É necessário verificar:
se existe vínculo ativo com o regime;
se houve desligamento do cargo;
se o período já foi averbado ou utilizado;
se existem cargos acumuláveis;
se a certidão será destinada a um ou mais regimes;
se há pedido formulado por representante, dependente ou sucessor;
e quais regras específicas são aplicáveis ao ente emissor.
A Portaria MTP nº 1.467/2022 apresenta regras próprias para a emissão de CTC pelos RPPS e para o registro dos períodos, inclusive em situações que demandam tratamento específico.
Por isso, respostas absolutas como “todo servidor pode pedir CTC” ou “servidor ativo nunca pode pedir” devem ser evitadas sem a análise da hipótese concreta.
Vedação à dupla utilização do tempo
Um dos principais cuidados relacionados à CTC é impedir que o mesmo período contributivo seja utilizado mais de uma vez.
A lógica da contagem recíproca é permitir a transferência previdenciária do tempo, acompanhada da compensação financeira entre os regimes.
Ela não autoriza que o segurado obtenha vantagens previdenciárias duplicadas com base no mesmo período.
A administração previdenciária deve verificar se o tempo:
já foi utilizado em benefício;
já foi averbado;
foi certificado anteriormente;
está sendo apresentado a mais de um regime;
ou integra período concomitante que exija tratamento próprio.
A impossibilidade de dupla utilização permanece como ponto relevante na interpretação administrativa atual.

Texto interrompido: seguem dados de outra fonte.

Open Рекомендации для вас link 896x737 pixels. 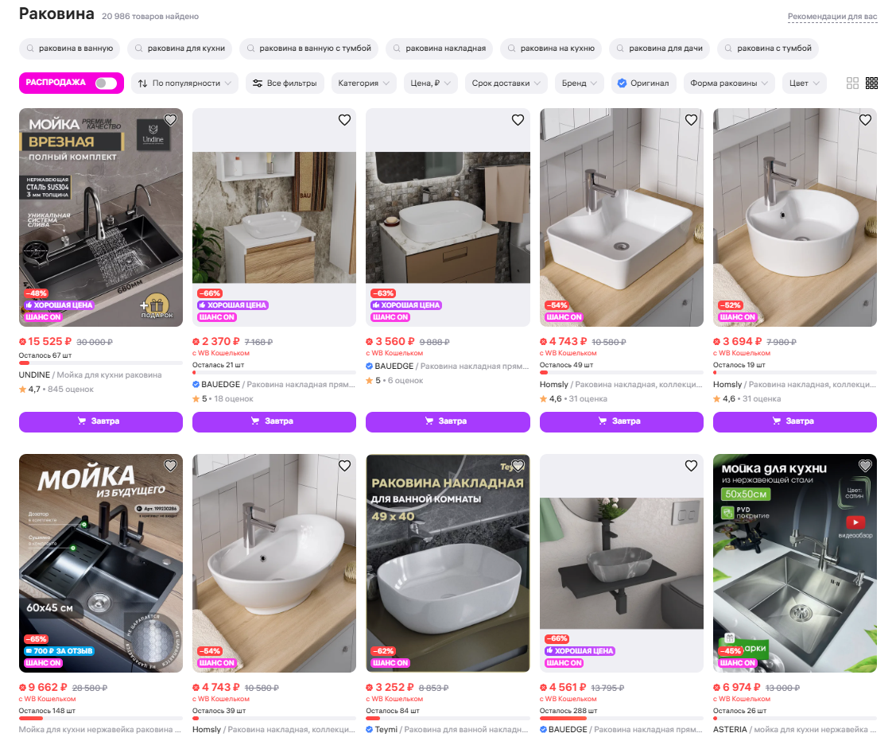point(832,17)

A CTC e o planejamento previdenciário
A emissão de uma CTC não deve ser vista apenas como ato burocrático.
Antes de orientar o cliente, o advogado deve compreender:
a trajetória contributiva completa;
os regimes de origem e de destino;
a finalidade da certidão;
os períodos que serão certificados;
as possíveis concomitâncias;
a repercussão do tempo na aposentadoria pretendida;
e a existência de alternativas previdenciárias.
Uma averbação realizada sem planejamento pode restringir escolhas futuras ou exigir procedimentos posteriores de revisão, cancelamento ou retificação.
Por essa razão, a análise da CTC deve integrar o planejamento previdenciário, e não ser realizada de forma isolada.
Conclusão
A Certidão de Tempo de Contribuição é o instrumento que viabiliza o aproveitamento do tempo contributivo entre regimes previdenciários distintos.
Sua importância decorre não apenas da função documental, mas dos efeitos que pode produzir na aposentadoria do segurado.
Compreender a CTC exige diferenciar:
regime de origem;
regime de destino;
emissão;
averbação;
contagem recíproca;
compensação financeira;
e utilização do período.
Para o advogado previdenciarista, o principal cuidado é evitar orientações automáticas.
Antes de pedir, emitir ou averbar uma certidão, é indispensável conhecer o histórico contributivo e os objetivos previdenciários do cliente.